Neural networks have exploded in popularity in almost every data format, from images and videos to text. One data format where they are yet to make in-roads is tabular data. For tabular data, the most popular algorithms continue to be tree-based boosting algorithms such as [XGBoost](https://en.wikipedia.org/wiki/XGBoost), [LighGBM](https://en.wikipedia.org/wiki/LightGBM) and [CatBoost](https://en.wikipedia.org/wiki/Catboost), or even simple linear algorithms like [Linear](https://en.wikipedia.org/wiki/Linear_regression)/[Logistic](https://en.wikipedia.org/wiki/Logistic_regression) Regression.

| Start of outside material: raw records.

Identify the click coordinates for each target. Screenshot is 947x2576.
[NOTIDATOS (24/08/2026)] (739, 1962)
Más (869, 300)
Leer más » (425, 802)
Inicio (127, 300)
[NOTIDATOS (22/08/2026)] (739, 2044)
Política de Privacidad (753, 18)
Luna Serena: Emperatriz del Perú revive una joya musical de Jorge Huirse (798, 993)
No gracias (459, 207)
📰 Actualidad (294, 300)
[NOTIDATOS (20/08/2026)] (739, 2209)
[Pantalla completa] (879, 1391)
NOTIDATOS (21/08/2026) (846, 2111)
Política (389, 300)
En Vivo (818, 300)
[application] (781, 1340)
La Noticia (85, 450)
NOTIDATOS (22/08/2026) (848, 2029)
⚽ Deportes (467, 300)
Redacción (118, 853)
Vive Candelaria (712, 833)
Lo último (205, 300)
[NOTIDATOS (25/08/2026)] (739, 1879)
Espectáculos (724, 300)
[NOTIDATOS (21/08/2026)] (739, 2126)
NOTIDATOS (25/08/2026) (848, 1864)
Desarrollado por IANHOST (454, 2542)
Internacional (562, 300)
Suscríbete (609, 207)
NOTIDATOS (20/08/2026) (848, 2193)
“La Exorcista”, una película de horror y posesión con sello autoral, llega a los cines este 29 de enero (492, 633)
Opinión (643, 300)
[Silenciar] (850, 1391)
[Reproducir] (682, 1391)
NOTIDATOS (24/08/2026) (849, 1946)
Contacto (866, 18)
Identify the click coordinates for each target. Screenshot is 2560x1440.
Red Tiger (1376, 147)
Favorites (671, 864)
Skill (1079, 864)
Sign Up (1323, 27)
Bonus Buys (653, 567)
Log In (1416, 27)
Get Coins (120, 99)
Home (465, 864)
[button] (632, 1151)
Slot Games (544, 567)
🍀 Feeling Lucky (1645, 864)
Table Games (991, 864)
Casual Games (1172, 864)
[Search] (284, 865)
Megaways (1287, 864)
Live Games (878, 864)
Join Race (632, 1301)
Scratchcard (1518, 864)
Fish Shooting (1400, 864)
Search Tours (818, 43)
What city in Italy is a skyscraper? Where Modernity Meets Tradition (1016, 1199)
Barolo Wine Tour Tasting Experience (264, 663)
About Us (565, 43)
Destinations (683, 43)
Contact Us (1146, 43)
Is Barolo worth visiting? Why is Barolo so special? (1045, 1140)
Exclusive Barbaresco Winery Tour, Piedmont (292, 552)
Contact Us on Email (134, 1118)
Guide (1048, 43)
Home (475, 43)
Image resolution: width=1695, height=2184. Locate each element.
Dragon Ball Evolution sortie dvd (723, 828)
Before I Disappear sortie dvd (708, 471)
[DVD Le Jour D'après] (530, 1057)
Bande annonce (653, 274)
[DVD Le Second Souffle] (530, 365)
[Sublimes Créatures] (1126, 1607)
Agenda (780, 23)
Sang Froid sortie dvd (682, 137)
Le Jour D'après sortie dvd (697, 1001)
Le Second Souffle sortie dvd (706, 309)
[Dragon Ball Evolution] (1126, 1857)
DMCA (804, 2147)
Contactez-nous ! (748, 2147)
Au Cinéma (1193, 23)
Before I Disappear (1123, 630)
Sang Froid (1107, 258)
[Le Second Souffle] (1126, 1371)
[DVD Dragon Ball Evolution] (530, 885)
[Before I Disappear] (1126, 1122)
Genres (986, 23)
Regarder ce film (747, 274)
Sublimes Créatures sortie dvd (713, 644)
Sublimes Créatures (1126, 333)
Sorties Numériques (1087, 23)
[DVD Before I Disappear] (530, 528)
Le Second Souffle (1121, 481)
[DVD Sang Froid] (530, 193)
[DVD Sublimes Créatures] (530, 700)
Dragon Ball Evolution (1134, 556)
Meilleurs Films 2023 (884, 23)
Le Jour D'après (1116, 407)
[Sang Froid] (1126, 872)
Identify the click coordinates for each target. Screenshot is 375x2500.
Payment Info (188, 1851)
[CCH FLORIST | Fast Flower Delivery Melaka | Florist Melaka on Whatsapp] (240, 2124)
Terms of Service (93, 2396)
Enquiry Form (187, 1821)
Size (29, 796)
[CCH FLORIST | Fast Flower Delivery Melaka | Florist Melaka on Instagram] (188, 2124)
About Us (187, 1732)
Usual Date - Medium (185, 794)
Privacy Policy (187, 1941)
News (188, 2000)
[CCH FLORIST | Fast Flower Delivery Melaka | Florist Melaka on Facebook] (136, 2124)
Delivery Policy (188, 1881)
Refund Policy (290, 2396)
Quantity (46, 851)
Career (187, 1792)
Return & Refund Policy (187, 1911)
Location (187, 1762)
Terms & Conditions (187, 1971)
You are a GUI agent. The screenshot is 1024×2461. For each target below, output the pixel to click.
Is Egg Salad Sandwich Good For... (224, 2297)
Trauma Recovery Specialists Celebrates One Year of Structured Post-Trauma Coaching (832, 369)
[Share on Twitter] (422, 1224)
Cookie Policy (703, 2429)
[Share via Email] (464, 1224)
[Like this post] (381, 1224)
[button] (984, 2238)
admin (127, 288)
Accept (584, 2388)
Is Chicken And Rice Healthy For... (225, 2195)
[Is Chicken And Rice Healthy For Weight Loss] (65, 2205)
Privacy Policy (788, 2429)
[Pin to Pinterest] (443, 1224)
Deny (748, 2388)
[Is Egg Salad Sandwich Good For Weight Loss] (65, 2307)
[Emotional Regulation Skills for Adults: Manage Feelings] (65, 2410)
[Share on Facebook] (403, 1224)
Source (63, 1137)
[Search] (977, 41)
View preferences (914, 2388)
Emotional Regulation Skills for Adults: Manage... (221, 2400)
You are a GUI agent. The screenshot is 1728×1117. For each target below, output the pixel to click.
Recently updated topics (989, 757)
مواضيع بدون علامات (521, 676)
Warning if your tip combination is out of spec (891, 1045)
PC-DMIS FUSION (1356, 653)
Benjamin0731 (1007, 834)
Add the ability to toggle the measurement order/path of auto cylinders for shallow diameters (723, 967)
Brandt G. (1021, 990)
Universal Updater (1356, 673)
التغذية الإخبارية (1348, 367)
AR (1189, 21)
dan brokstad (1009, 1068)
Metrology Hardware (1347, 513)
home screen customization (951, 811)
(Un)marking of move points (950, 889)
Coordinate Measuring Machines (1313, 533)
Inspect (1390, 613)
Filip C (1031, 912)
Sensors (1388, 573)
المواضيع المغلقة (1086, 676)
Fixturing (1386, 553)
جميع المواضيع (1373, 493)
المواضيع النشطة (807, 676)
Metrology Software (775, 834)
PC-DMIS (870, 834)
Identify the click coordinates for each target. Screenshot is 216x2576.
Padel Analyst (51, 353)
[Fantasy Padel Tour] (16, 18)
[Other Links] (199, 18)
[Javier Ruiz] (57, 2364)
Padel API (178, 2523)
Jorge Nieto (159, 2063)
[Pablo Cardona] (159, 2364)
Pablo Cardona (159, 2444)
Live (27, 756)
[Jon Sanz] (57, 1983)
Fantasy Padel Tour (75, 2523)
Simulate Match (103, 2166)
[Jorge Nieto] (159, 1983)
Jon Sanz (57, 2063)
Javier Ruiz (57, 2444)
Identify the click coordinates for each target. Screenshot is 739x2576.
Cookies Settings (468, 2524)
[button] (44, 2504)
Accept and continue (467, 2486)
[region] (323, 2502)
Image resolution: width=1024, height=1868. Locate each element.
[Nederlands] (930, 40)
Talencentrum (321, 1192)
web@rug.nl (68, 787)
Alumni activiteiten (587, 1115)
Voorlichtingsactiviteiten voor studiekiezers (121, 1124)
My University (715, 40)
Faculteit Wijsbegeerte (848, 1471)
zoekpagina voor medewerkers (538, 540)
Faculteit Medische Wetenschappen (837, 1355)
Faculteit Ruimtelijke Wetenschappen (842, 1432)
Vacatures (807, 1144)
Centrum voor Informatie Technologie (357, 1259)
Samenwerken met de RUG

TabNet<sup>[\[1\]](#ref1)</sup> is a remedy to this. It is an attention-based neural network introduced in 2019 by a Google Cloud AI team. It beats XGBoost, LightGBM and CatBoost on multiple datasets such as [Forest Cover Type](https://archive.ics.uci.edu/ml/datasets/covertype) and [Poker Hand](https://archive.ics.uci.edu/ml/datasets/Poker+Hand). It also tends to be more explainable than these other algorithms.

In this notebook, we will use TabNet to solve the [Spaceship Titanic](https://www.kaggle.com/competitions/spaceship-titanic) competition. We will use the [TabNet implementation for PyTorch by Dreamquark](https://github.com/dreamquark-ai/tabnet) in order to do this. We will also use [Optuna](https://github.com/optuna/optuna) to tune the hyperparameters of the model.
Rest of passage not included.